Monday, January 27, 2014

But don't tell my heart, my achy breaky heart
I just don't think it'd understand
And if you tell my heart, my achy breaky heart
He might blow up and kill this man...

You can tell your ma I moved to Arkansas
Or you can tell your dog to bite my leg
Or tell your brother Cliff who's fist can tell my lips
He never really liked me anyway

Oh tell your Aunt Louise, tell anything you please
Myself already knows that I'm okay
Oh you can tell my eyes to watch out for my mind
It might be walking out on me today

But don't tell my heart, my achy breaky heart
I just don't think it'd understand
And if you tell my heart, my achy breaky heart
He might blow up and kill this man

The Opening Ceremony of the XXII Olympic Winter Games will happen Friday, February 7, 2014, at 12:14pm ET. The 2014 Grammy's happened just last night and thirty four couples, (same sex and opposite sex) united in a ceremony that has been viewed by some as  intrusive propaganda - an anti-Christian leftist political message inappropriate at an awards event that is suppose to be just about the music. In an age when sexual identity is still such a hotbed for infuriating discussions one may wonder where the whole notion that the personal is political has gone to. So many songs depend upon narratives that call into question traditional notions around love and romance, and yet we still have irate people voicing their opinions when a specific political message shows up in the midst of a lavish first world spectacle that tends to cloak everything in pomp and circumstance, and often shrouds the real life details of living and loving in very troubled times within non-specific, frequently heteronormative scenarios that leave so many sexual and gender possibilities out of the equation. My fakey achey breaky heart bleeds for spectators who cannot see the forest for the grammy nominated trees. For all the tone deaf music loving homophobes out there, get a grip!!!

And how does any of this politicized banter relate to the current piece of musical theatre gracing the stage at Theatre Passe Muraille? The Way Back to Thursday is a tender, at times bleak, always loving account of a gay man's struggle to find his way through all of the intolerance and lack of acceptance in time to share his identity with someone he loves deeply.

Living in a large urban centre can make the innocent and poignant charm of a musical about coming out in a homophobic world where huge political strides forward have been made seem a bit hokey and somewhat naive. And yet seventy-five minutes of non-stop melodic song cycle discourse between a young man and his grandmother ultimately wins one over in Rob Kempson's musical tour de force. 

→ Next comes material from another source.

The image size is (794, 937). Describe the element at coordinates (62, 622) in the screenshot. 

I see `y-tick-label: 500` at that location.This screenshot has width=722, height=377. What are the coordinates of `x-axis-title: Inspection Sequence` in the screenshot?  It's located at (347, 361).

The song cycle format allows two gifted performers, Kempson himself and Astrid Van Wieren, to tackle the daunting task of taking on a relentless parade of emotion, from childish delight to mature disappointment and discovery. Van Wieren has a powerful and commanding presence as her beautiful voice subtly navigates the array of musical motifs Kempson has created for her to explore. Kempson's physically and emotionally charged performance runs the gamut from frolicking pre-teen to inquiring adult who feels he has to leave the nurturing confines his grandmother provided and move to a large city to discover himself. 

Both performers move effortlessly through a narrative that brings us full circle, and yet the musical direction and the simple set, although effective, may not have given the political and emotional message the strength and power it truly needs. Simplicity can be a strong choice for a complex message, and yet The Way Back to Thursday could fare well through the use of more layered, less citational musical motifs - and a somewhat more developed sense of iconic theatrical gestures such as camp, satire, and even projections that would allow the Hollywood imagery referred to throughout to speak silently - and for itself.  

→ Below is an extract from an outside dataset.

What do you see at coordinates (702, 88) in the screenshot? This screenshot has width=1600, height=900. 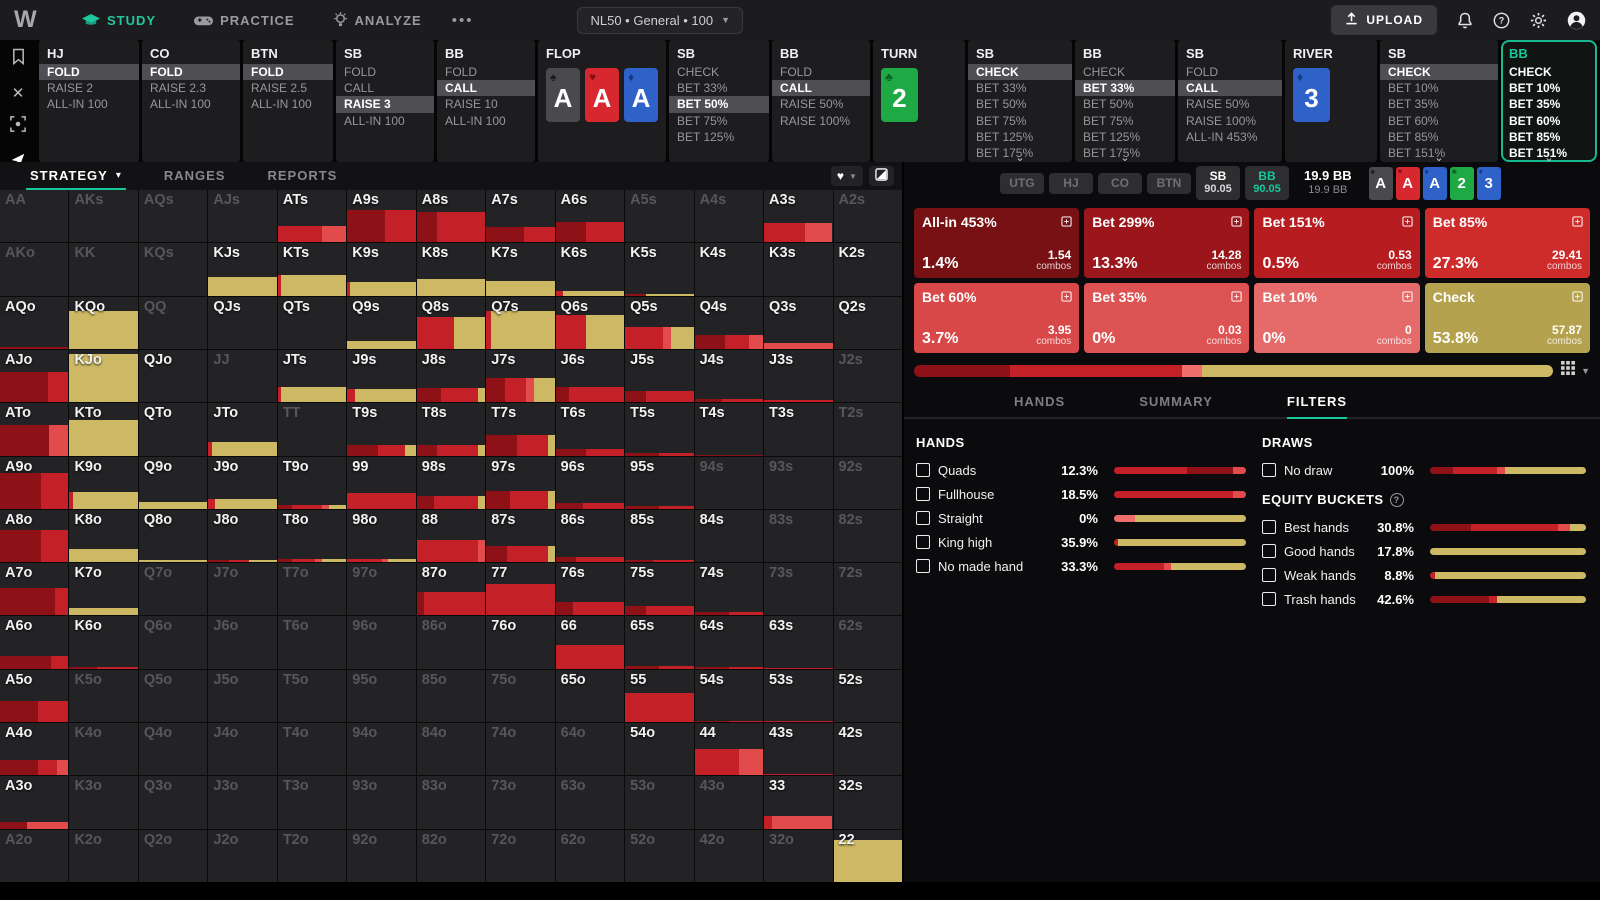 I see `history-action-option: BET 33%` at bounding box center [702, 88].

Rock Hudson plays a small part in a narrative that might have explored his presence further, thereby taking the analogous struggles between grandmother and grandson into more intricate areas. Two forty five minute acts, with an intermission, rather than a single hour and fifteen minute cycle, might begin to support the complexities of this very ambitious, entertaining, and important musical project.

Musical strains reminiscent of fifties pop, moving into more staccato rhythms that cite composers as diverse as Sondheim and musicals as iconic as A Chorus Line, could have been diversified further, giving the stories and the emotions a somewhat more layered rhythmic intensity.

And yet, at the end of the play, on the way back to the thursday night, old movie/filmfests that grandma and grandson once shared, one finds a very simple and moving story that still needs to be told in an era when there are still countless people being made to feel ashamed, even terrified, of their sexual identity. The Sochi Olympics and the Grammy Awards may appear to be very opposite cultural and social events, but they both take us back to, through, and hopefully beyond the horror that homophobia has wrought for decades. The innocent charm of Rob Kempson's musical, the terror of current Putinesque politics, and sixty eight women and men being married at the Grammys last night,  reminds us that there are so many intricate ways in which to view the personal and the political. The Way Back To Thursday promises to become one of many positive vehicles for a universal, much needed message about love.